Polyneuropathy is defined as a simultaneous malfunction of several peripheral nerves, which could be a side effect of cancer therapy as well. Many kinds of drugs, supposedly cyclophosphamide, also can induce a disease classified as toxic polyneuropathy. It is well known that a severe problem in the locomotor activity can join to it. Recently, we have no enough information about the attacked points in the structure of muscle proteins, as well as about the change in the interaction of myosin actin. In the present study, we analyse this side effect on skeletal muscle ( m. gastrocnemius ) by differential scanning calorimetry (DSC), as an established thermal analysis method, to follow the possible consequence of drug treatment in the most important muscle protein. We used cyclophosphamide-treated in vitro animal model (guinea pig) with a comparable dosage and time handling of human protocol to show evidences of this drug-induced effects.
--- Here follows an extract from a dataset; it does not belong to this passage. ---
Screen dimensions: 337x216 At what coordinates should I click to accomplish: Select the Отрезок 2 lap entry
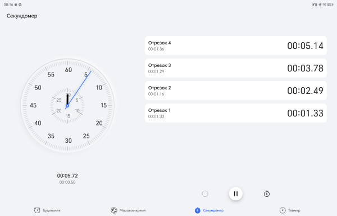pos(236,91)
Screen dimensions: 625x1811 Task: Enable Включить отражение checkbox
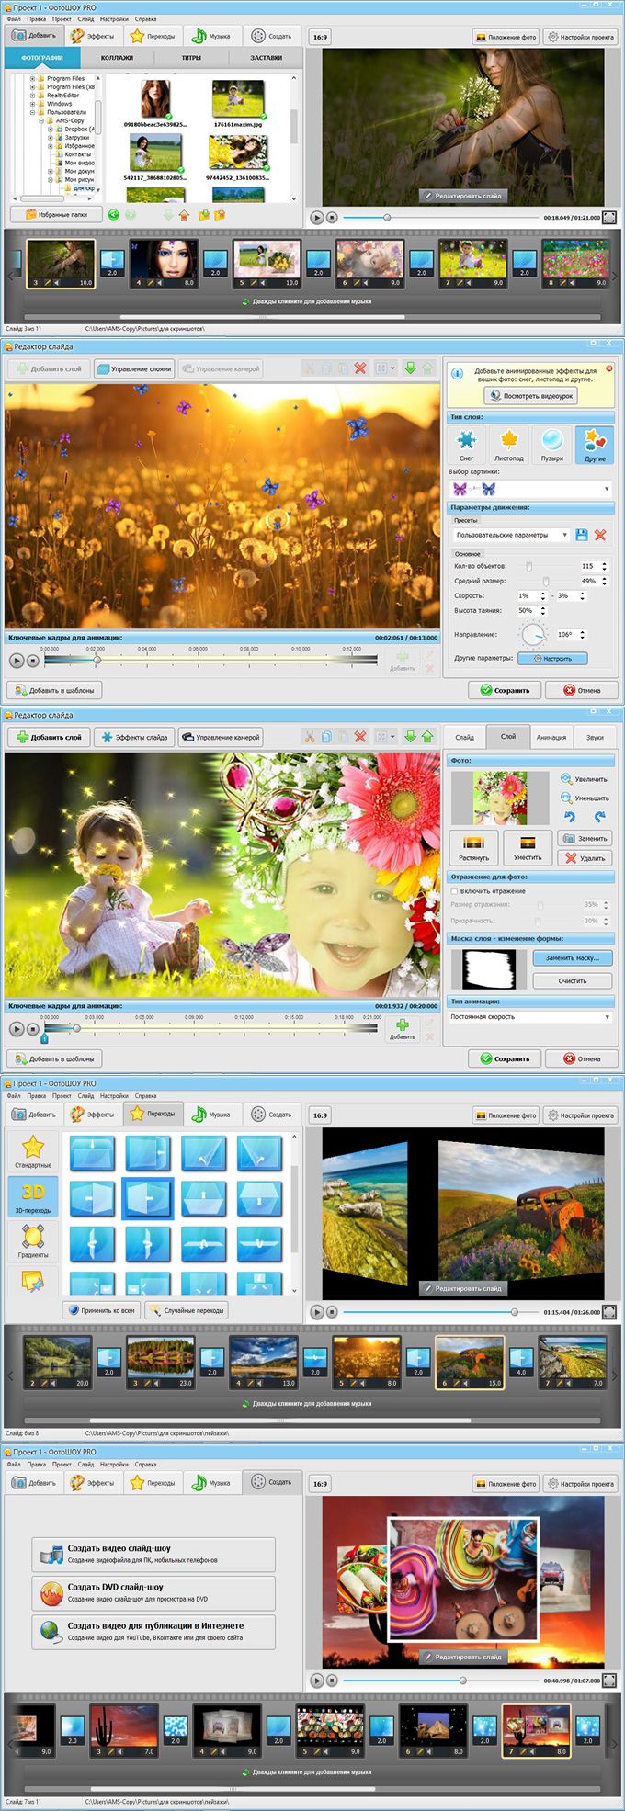pos(454,891)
According to our results, we could show a dose-dependent difference between thermal parameters (denaturation temperature and calorimetric enthalpy) of untreated and treated samples assigned to their contractile proteins (actin and myosin), which can be detected by DSC. It proved that we can create new possibilities in the detection and prognosis of expected and unwanted side effects of cyclophosphamide, such as change of locomotor activity joined to polyneuropathy.